WHAT IS NEEDED:
Condense the paragraph starting "Then it hit me" in the guitar tone post below into a brief bulleted list that keeps its main facts.

[Start of EXCERPT TO READ]

I gave up playing through the VDI cable thinking that with a TS cable I'd escape the issue, but could never find a decent tone.  Some chords in certain models sounded fairly sweet, but playing in any of the models always led to artifacts, warbling, unnatural distortion, and frustration.  I didn't want to play the thing, but I had to make some kind of decision on it so I kept trying.

 

Then it hit me.  I was trying to channel Keif in the Tele in Blues G and I heard ghost tones on the high E.  Was it those damn acoustic tones again?  (using the 1/4" TS cable as stated above)  I recorded a loop in the HD and listened carefully and there it was--the ghost notes were in the patch.  Very, very faintly and hard to pick out, but unmistakably there.  And as we all know, any false tone, no matter how low in level, will wreck the sound.  

 

This tells me that my mags are always bleeding through.  And I don't care much for the mags--they're pretty plain Jane and boring IMO.  At this point I wish they weren't there!  And actually, since the models are now louder than they were, the bleed through was probably proportionally more severe before. (this explains much for me)

[End of EXCERPT TO READ]
[Start of DATA SHOWN]

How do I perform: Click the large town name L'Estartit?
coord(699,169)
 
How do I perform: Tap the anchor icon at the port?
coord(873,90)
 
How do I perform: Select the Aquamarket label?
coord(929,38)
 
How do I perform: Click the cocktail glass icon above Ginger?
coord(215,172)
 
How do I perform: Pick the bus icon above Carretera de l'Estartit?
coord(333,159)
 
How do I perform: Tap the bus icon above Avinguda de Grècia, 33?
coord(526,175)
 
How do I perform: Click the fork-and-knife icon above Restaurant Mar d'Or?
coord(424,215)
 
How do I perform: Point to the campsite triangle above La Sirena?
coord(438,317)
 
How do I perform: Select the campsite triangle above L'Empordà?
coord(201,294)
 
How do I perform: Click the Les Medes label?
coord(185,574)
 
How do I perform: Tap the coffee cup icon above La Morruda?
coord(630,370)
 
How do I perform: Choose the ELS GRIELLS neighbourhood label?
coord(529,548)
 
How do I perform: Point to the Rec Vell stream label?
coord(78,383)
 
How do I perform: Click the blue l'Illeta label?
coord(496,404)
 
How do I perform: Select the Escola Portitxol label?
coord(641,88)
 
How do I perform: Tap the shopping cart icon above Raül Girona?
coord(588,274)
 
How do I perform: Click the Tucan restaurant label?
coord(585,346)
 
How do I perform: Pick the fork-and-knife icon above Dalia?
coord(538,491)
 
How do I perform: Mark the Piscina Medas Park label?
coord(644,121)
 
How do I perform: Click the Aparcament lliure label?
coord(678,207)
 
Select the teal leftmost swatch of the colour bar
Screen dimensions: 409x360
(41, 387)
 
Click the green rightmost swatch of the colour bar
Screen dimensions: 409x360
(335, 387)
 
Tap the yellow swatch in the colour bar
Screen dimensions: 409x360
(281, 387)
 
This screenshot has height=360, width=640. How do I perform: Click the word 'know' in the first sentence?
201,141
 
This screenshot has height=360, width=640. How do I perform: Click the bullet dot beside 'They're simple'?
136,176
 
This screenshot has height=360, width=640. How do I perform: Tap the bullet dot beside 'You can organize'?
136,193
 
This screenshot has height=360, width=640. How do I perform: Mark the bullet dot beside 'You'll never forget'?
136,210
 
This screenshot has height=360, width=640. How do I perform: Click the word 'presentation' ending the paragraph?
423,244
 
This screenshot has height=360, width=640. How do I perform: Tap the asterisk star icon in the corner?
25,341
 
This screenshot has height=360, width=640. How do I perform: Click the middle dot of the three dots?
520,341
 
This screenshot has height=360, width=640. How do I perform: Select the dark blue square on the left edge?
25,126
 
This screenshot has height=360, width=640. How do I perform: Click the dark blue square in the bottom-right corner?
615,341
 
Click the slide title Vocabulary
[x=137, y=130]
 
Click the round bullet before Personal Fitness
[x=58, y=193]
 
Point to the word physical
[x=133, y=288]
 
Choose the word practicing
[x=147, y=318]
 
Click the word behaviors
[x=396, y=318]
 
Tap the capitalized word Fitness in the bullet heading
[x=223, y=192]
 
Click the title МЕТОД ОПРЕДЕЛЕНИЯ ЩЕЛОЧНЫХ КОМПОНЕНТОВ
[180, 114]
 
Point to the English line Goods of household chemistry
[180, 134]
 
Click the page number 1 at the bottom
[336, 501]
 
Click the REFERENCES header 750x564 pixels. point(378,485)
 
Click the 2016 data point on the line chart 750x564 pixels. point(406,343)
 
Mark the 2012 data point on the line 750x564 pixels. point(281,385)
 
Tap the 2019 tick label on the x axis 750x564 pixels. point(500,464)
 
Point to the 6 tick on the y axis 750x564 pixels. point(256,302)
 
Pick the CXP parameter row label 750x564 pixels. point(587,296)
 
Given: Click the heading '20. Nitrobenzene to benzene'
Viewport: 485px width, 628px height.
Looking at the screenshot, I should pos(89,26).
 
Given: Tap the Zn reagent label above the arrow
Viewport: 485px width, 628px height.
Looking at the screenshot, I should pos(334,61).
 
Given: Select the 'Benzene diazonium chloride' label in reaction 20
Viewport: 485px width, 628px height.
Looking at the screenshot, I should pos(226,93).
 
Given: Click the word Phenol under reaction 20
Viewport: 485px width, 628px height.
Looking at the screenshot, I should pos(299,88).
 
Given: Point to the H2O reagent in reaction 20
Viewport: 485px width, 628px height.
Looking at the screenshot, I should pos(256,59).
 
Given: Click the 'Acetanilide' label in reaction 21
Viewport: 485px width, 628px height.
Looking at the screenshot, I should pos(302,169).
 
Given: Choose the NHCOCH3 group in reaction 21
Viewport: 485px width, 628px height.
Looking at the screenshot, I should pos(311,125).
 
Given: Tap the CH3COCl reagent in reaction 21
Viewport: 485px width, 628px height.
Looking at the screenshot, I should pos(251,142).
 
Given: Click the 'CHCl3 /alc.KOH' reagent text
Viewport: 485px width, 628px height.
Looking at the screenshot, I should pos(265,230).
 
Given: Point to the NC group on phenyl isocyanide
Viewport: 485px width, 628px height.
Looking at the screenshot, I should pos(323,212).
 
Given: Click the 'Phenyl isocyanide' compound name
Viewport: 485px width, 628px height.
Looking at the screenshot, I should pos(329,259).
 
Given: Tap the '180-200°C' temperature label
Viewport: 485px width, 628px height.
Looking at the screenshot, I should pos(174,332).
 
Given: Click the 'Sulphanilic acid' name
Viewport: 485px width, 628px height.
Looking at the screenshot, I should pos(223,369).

[End of DATA SHOWN]

RESPONSE FOR THIS EXERCISE:
- While trying to channel Keif with the Tele model in Blues G, the writer heard ghost tones on the high E string, even with the 1/4" TS cable.
- The writer suspected the acoustic tones again.
- A loop recorded in the HD confirmed that the ghost notes were in the patch: very faint and hard to pick out, but unmistakably there.
- Any false tone, however low in level, wrecks the sound.